ウォーキングは私たちにとって非常に有益であることは誰もが知っていますが、ウォーキングに適した特定のタイミングはあるでしょうか?朝の通勤の一部であったり、ごく近所を歩くだけだとしても、散歩で一日を始めることは、健康上の利点としては明白です。特に私たちの体が光によってどのような影響を受けるかは特筆すべき点です。光は私たちの昼から夜のサイクルの主要なコントローラーであり、体温から代謝、睡眠まですべてに影響を与えます。目覚めてから1時間以内に光が当たると、細胞とニューロンは適切に設定されます。幸いなことに、連続して何時間も光に当たる必要はありません。むしろ、これらのメリットを享受するには10分間のウォーキングで十分です。悪天候の場合はスキップしたとしても、曇りの日の陽光は屋内照明よりも強いことを知っておいてください 。

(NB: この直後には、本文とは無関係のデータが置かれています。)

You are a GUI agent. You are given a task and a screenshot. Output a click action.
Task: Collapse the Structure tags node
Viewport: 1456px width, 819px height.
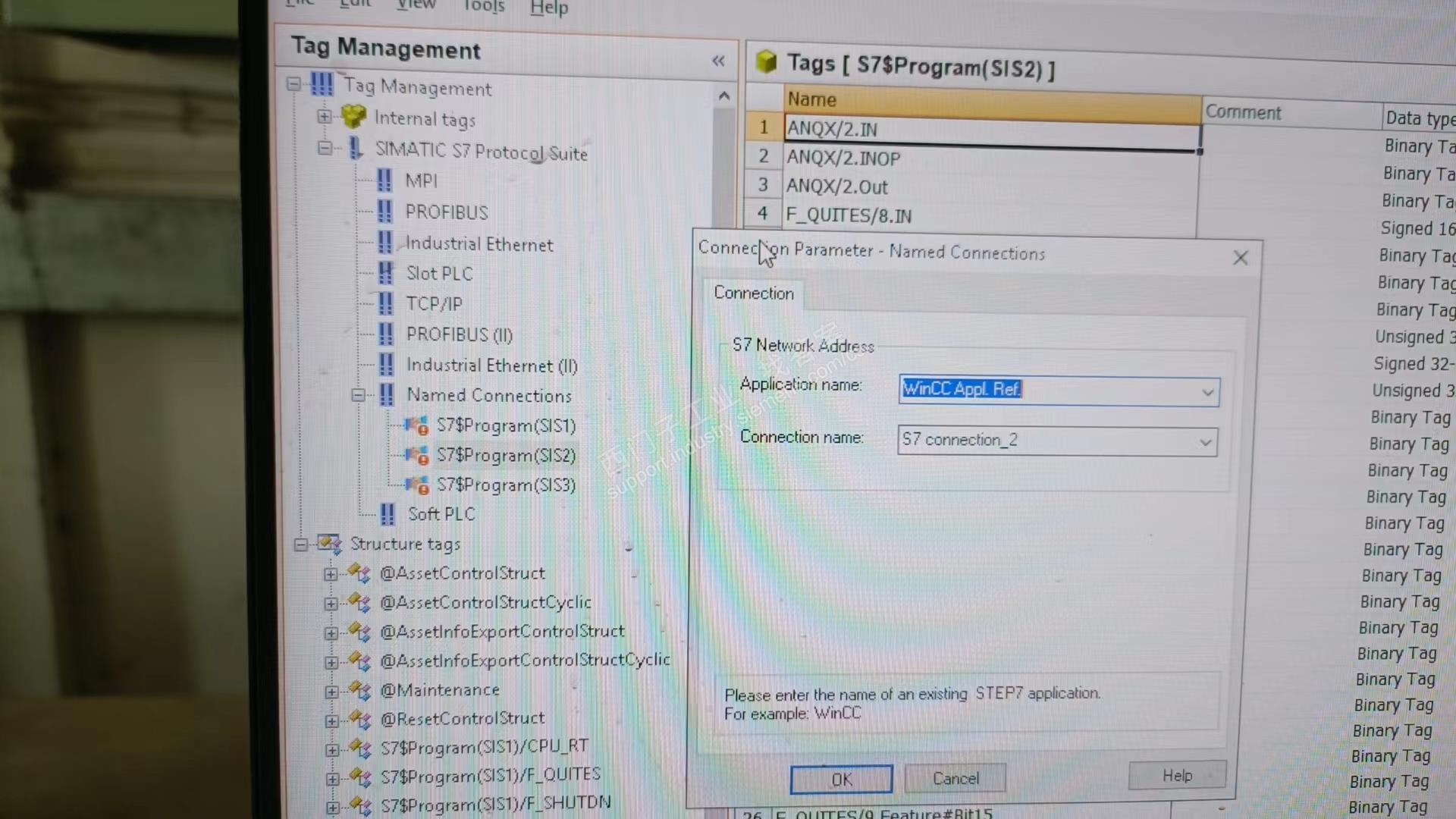[x=301, y=544]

朝の光は、私たちを目覚めさせ、眠りにつくのを助けるだけではありません。早朝の散歩は私たちの心臓を守ることができます。 2019年の研究は、明るい光が血管を強化する特定の遺伝子を増強することにより、心臓血管の健康を保護および強化できることを示唆しています。研究者たちは、冬の数ヶ月と心臓発作の発生との相関関係に注目し、光と心臓病の関連性にすでに着目していました。しかし、この研究では、午前8時30分から午前9時までの間に30分間の強い光に5日間連続してさらされた参加者は、PER2と呼ばれるタンパク質のレベルが上昇しました。このタンパク質は、概日リズムの設定、新陳代謝の促進、および血管に不可欠です。それだけでなく、研究によると、1日30分歩くと心臓病のリスクを19%減らすことができます。